──────── Extract provided
It is recommended that you use the tiarmclang command to perform the compile and link steps of an application build, even when performing the two steps separately.
Building an LTO-Enabled with tiarmclang in a Code Composer Studio Project
A tiarmclang Code Composer Studio (CCS) project that has been imported into or created in a workspace can be built with LTO enabled by inserting the -flto option into both the Build->Arm Compiler and Build->Arm Linker tabs in the Project->Build Settings pop-up dialog box.
For example, given a simple “Hello World!” CCS project as the project in focus in a workspace, you can click on Project->Build Settings to bring up the Properties pop-up dialog box. Assuming that the “TI Clang v2.0.0.STS” compiler has been selected in the General->Compiler version box and other settings besides -flto have been accounted for, then:
Click on Build->Arm Compiler and edit the Command-line pattern contents as follows:
Before: ${command} ${flags} ${output_flag}${output} ${inputs} After: ${command} -flto ${flags} ${output_flag}${output} ${inputs}
Similarly, for the link-step, click on Build->Arm Linker and edit the Command-line pattern contents as follows:
Before: ${command} ${flags} ${output_flag}${output} ${inputs} After: ${command} -flto ${flags} ${output_flag}${output} ${inputs}
As the current versions of CCS do not handle the -flto option in the normal way that compile and linker options are handled in the Properties dialog, the above method of specifying the -flto option for a CCS project serves as a stopgap until improved support for the -flto option is added in an upcoming CCS release.
────────────────
──────── Information provided
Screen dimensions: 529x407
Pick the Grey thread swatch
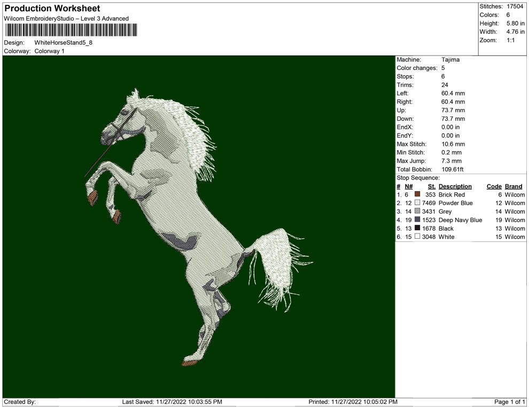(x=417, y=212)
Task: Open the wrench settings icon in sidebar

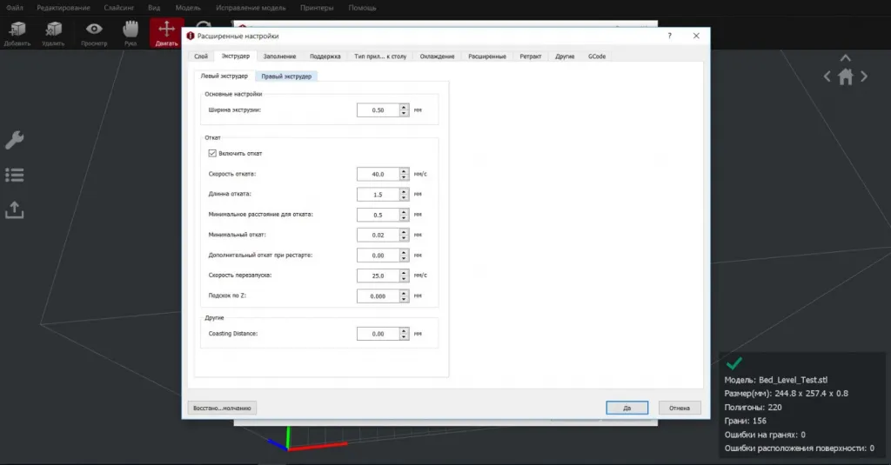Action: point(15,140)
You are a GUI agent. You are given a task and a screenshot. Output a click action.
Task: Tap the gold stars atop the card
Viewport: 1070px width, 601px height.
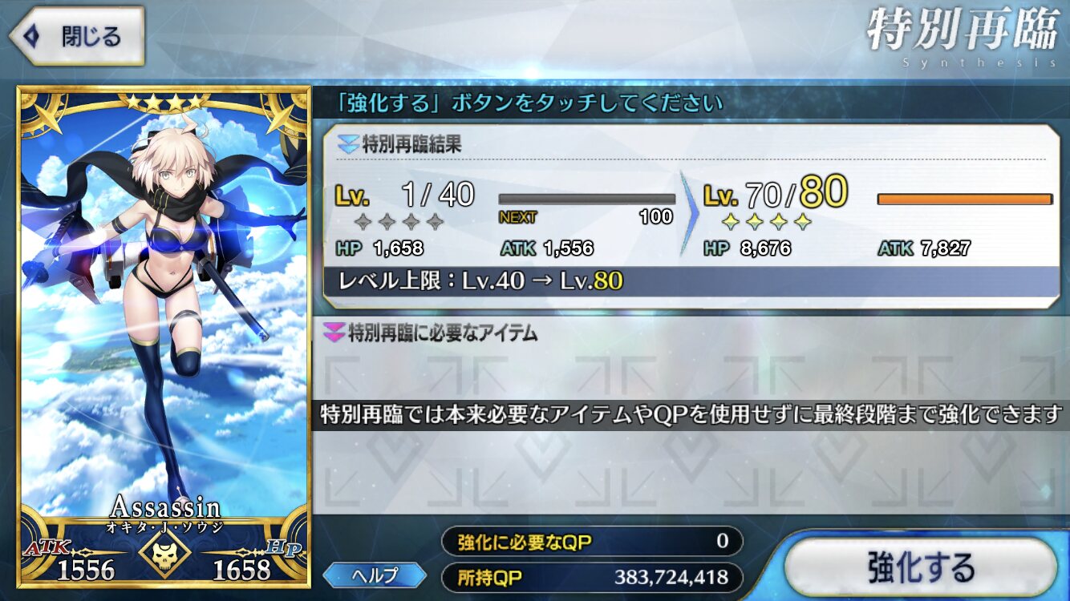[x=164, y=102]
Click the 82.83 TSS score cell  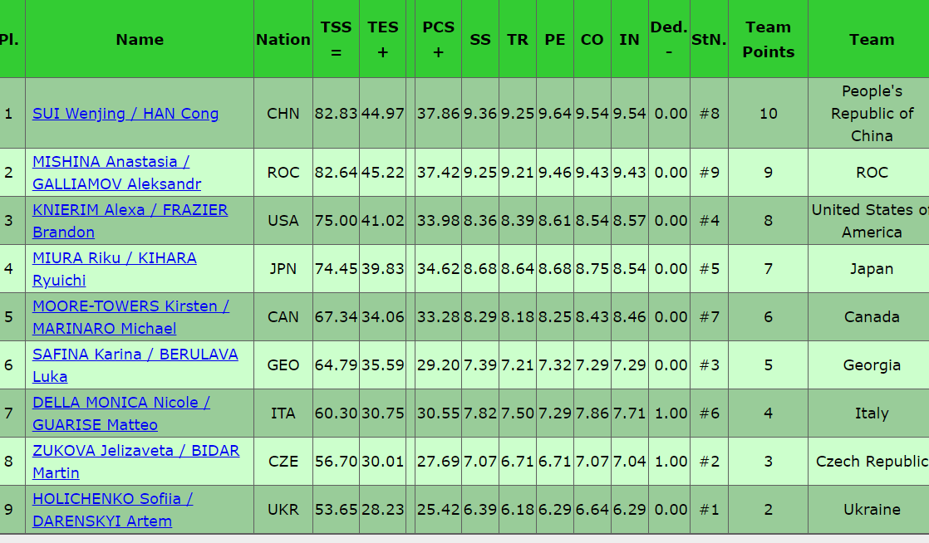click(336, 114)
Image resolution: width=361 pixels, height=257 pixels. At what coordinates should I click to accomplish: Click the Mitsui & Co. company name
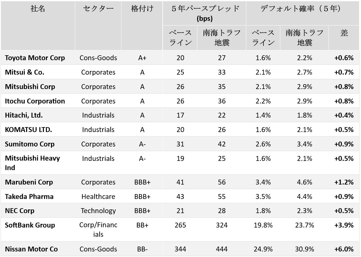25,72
────────────────
──────── Information provided
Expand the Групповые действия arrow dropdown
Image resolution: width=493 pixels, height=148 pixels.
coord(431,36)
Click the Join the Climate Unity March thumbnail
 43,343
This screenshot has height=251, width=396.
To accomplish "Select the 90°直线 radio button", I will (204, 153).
────────────────
- [Goals]
a. Reproduce the stretch of the tiarmclang LTO text from "Building an LTO-Enabled" through "Settings pop-up dialog box.".
b. Extend the tiarmclang LTO text, starting right after its final sentence.

- [Results in order]
a.
Building an LTO-Enabled with tiarmclang in a Code Composer Studio Project
A tiarmclang Code Composer Studio (CCS) project that has been imported into or created in a workspace can be built with LTO enabled by inserting the -flto option into both the Build->Arm Compiler and Build->Arm Linker tabs in the Project->Build Settings pop-up dialog box.

b.
LTO Development Flow
There are essentially two steps to employing link-time inter-module optimizations in the build of a given application.
Compile as much C/C++ source code as possible with the -flto option.
Compiling a C/C++ source file with the -flto option instructs the compiler to embed an intermediate representation (IR) in the compiler-generated object file that is produced by the compiler. This includes any object files contained in libraries. In fact, all of the runtime libraries that are shipped with the tiarmclang toolchain are built with the -flto option. This allows a given object file from a runtime library to be able to participate in LTO during the link step if LTO is turned on. An object file with embedded IR will be interpreted as a normal object file if LTO is not turned on during the link step.
Turn on the LTO feature during the link of your application
As explained in the above section, LTO can be turned on by specifying the -flto option on the tiarmclang command during compilation and linking, or by specifying the –llvm_lto=on linker option directly to the linker on the tiarmlnk command.
When LTO is turned on during the link, the linker will:
a. Extract the embedded IR content from each input object file that contains embedded IR to create a source IR module. This also applies to object files that are pulled in from object libraries to resolve references to undefined symbols. b. The source IR modules are linked together into a combined IR module. c. The combined IR module is presented to the compiler to “re-compile” the program with inter-module optimizations enabled.d. The resulting object file from the “re-compile” is linked with all other input object files that do not contain embedded IR to produce the linked output file.
Benefits of Using LTO - Enabling Inter-Module Optimizations
Let’s consider a simple example application to demonstrate just one of the potential benefits of using LTO to enable inter-module optimization …
Consider a series of source files in which many of the same string constants are referenced repeatedly and across multiple source files.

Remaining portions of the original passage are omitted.